Nokes made 17 appearances for Wales at under-19 level. In August 2006 Nokes won her first cap for the senior Wales women's national football team, in a 3–0 friendly match defeat by Bulgaria at the National Sports Academy "Vasil Levski" in Sofia. She remained part of the Wales squad at the 2013 Algarve Cup, where she won her 34th cap.

==Rugby career==
Nokes played club rugby for Maesteg Celtic and Pencoed Phoenix.

Nokes represented the Wales women's national rugby union team, being one of six uncapped players named in the squad for the 2016 Women's Six Nations Championship. Following her conviction in 2018, Nokes was given a lifetime ban by the Welsh Rugby Union.

==Personal life==
In June 2018, Nokes was sentenced to seven years in prison at Swansea Crown Court after pleading guilty to counts of sexual activity with a child, inciting a child to engage in sexual activity, and sexual activity with a child while in a position of trust. She had been pretending to suffer from a brain tumour and was accused of using the illness and her position as a sports coach to engage in a relationship with a 15-year old girl. Nokes had been employed at a school in Neath when she met the pupil who was 13 at the time. Nokes claimed that she was suffering from a terminal brain tumour, shaved her head and faked seizures to trick people. The pupil later informed police that Nokes had "manipulated" her into a relationship.

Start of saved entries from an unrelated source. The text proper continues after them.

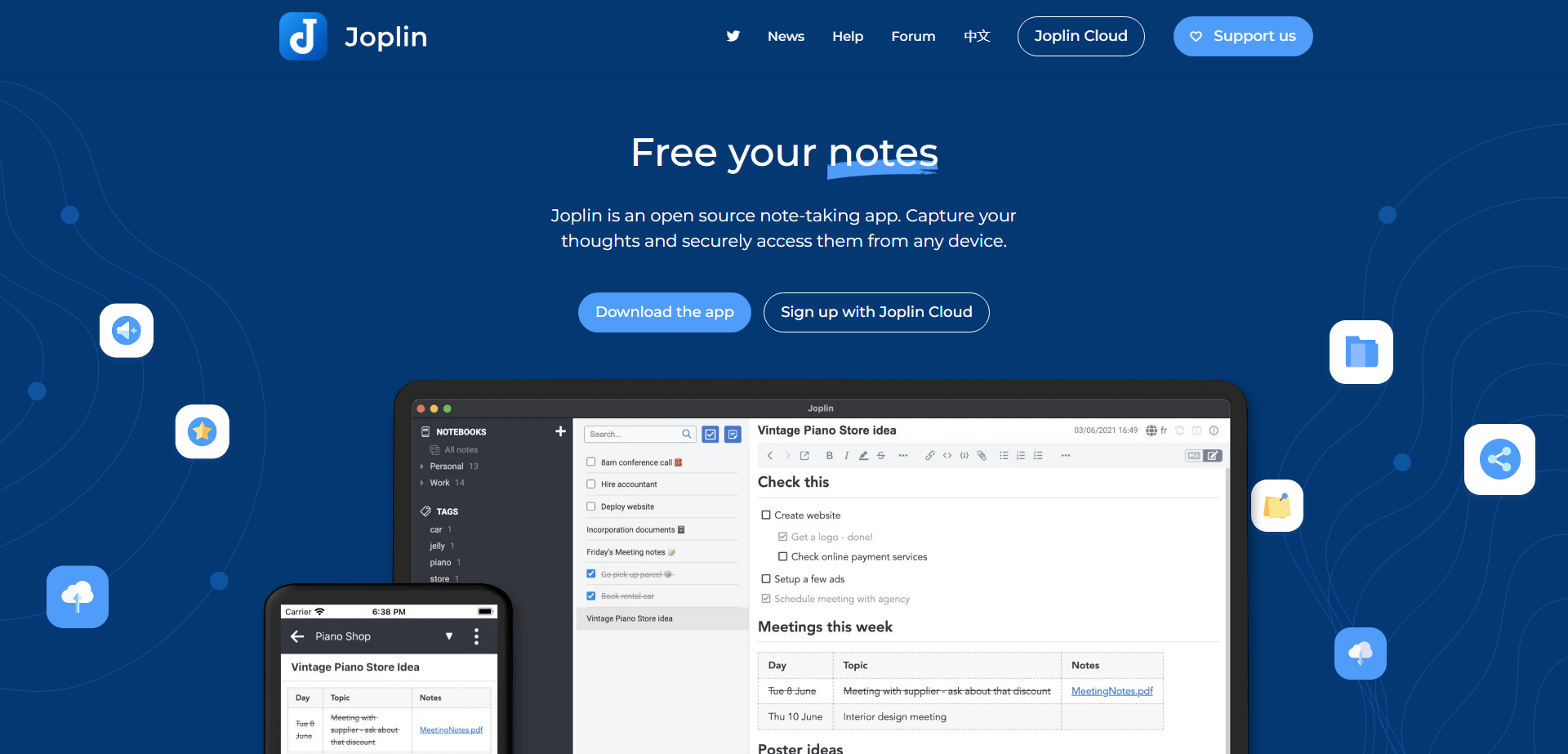The image size is (1568, 754).
Task: Click the attach file paperclip icon
Action: coord(982,455)
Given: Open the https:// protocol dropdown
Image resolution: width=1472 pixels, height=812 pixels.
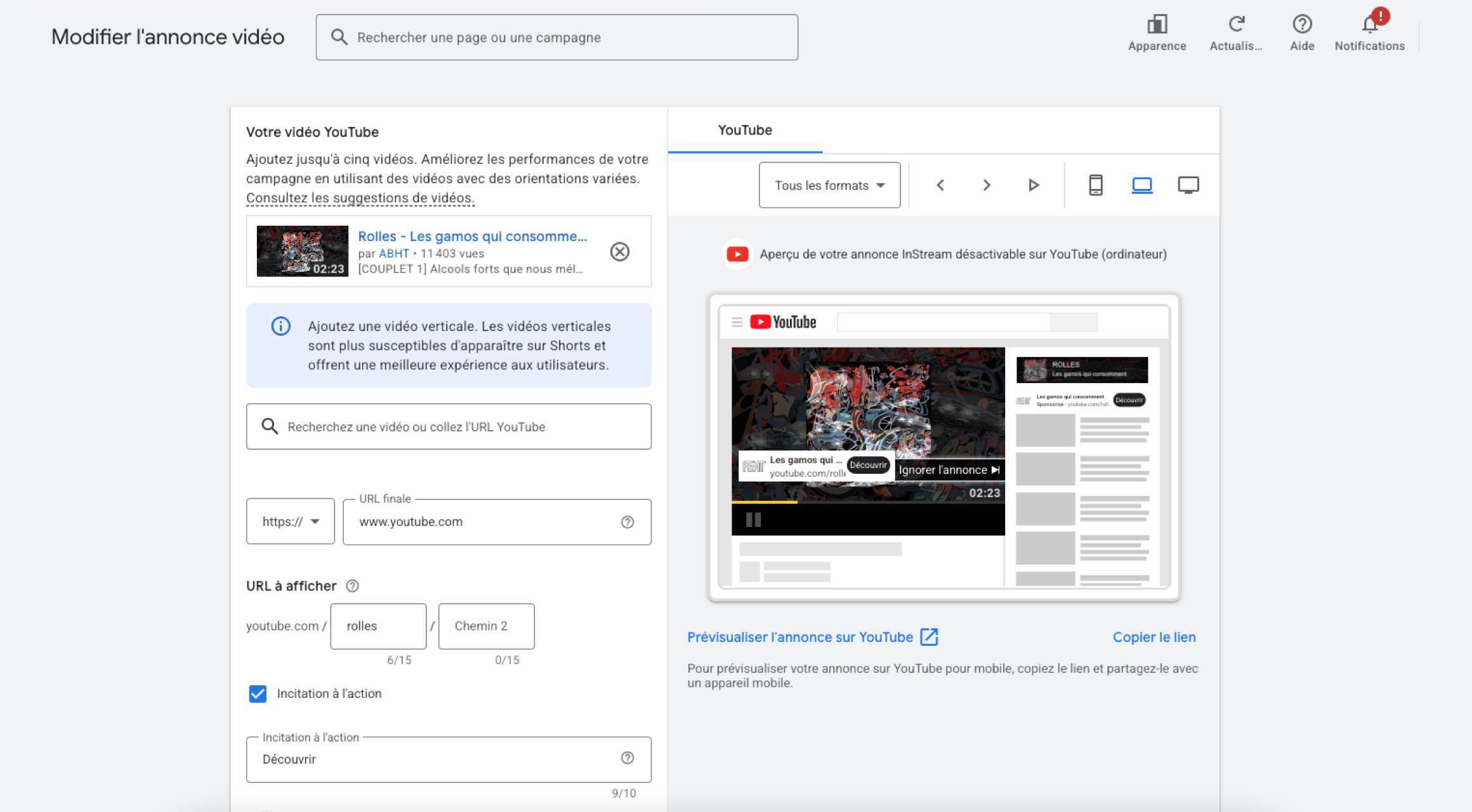Looking at the screenshot, I should (289, 521).
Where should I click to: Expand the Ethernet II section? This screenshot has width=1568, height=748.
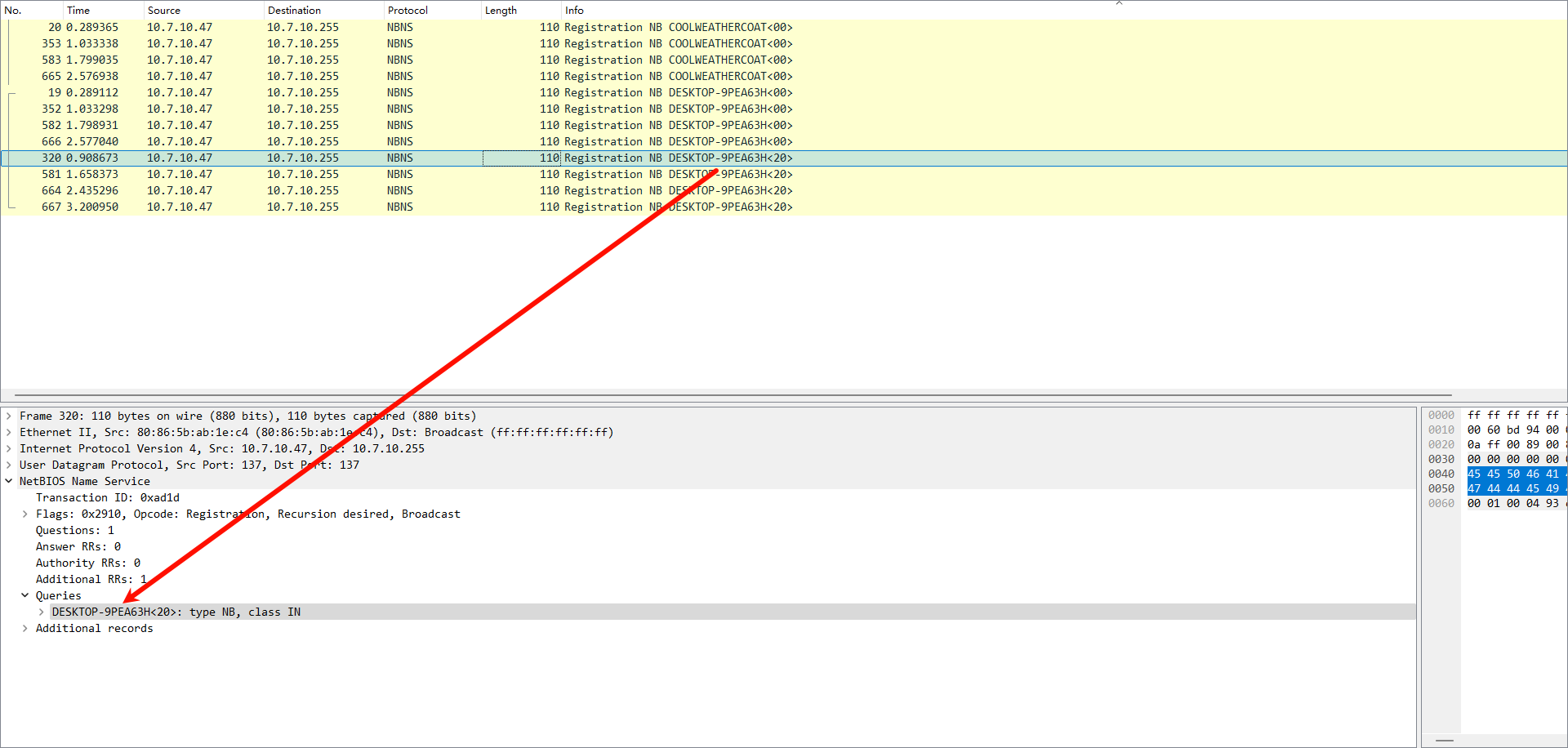8,432
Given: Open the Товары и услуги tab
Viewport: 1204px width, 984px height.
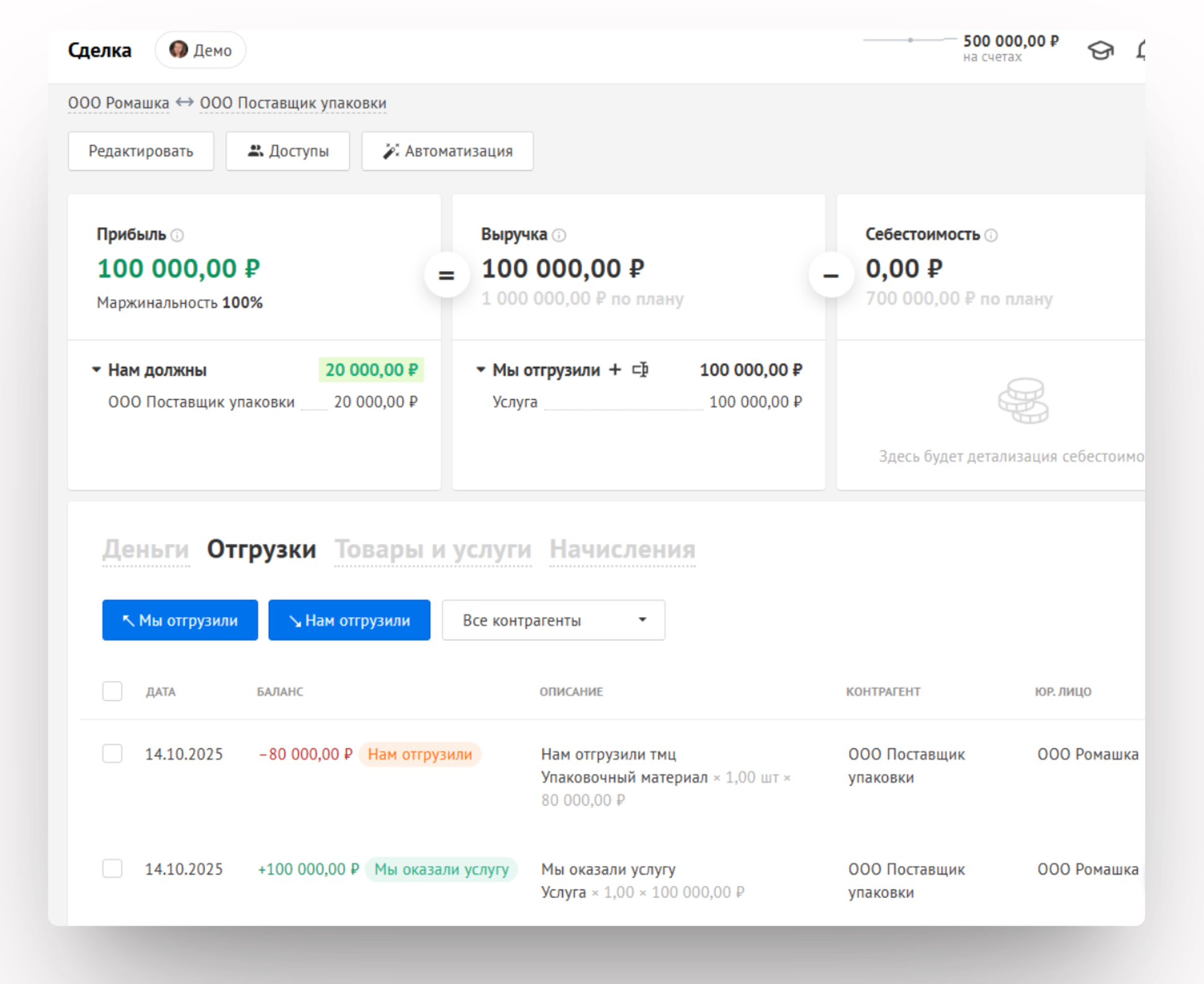Looking at the screenshot, I should 433,549.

A spokesperson for the Crown Prosecution Service later commented "Nokes hid behind her reputation as an accomplished sportswoman and abused the position of trust ... to manipulate the victim and fulfil her own sexual gratification." Nokes was placed on the sex offenders registry for life and was also issued a restraining order against contacting the victim.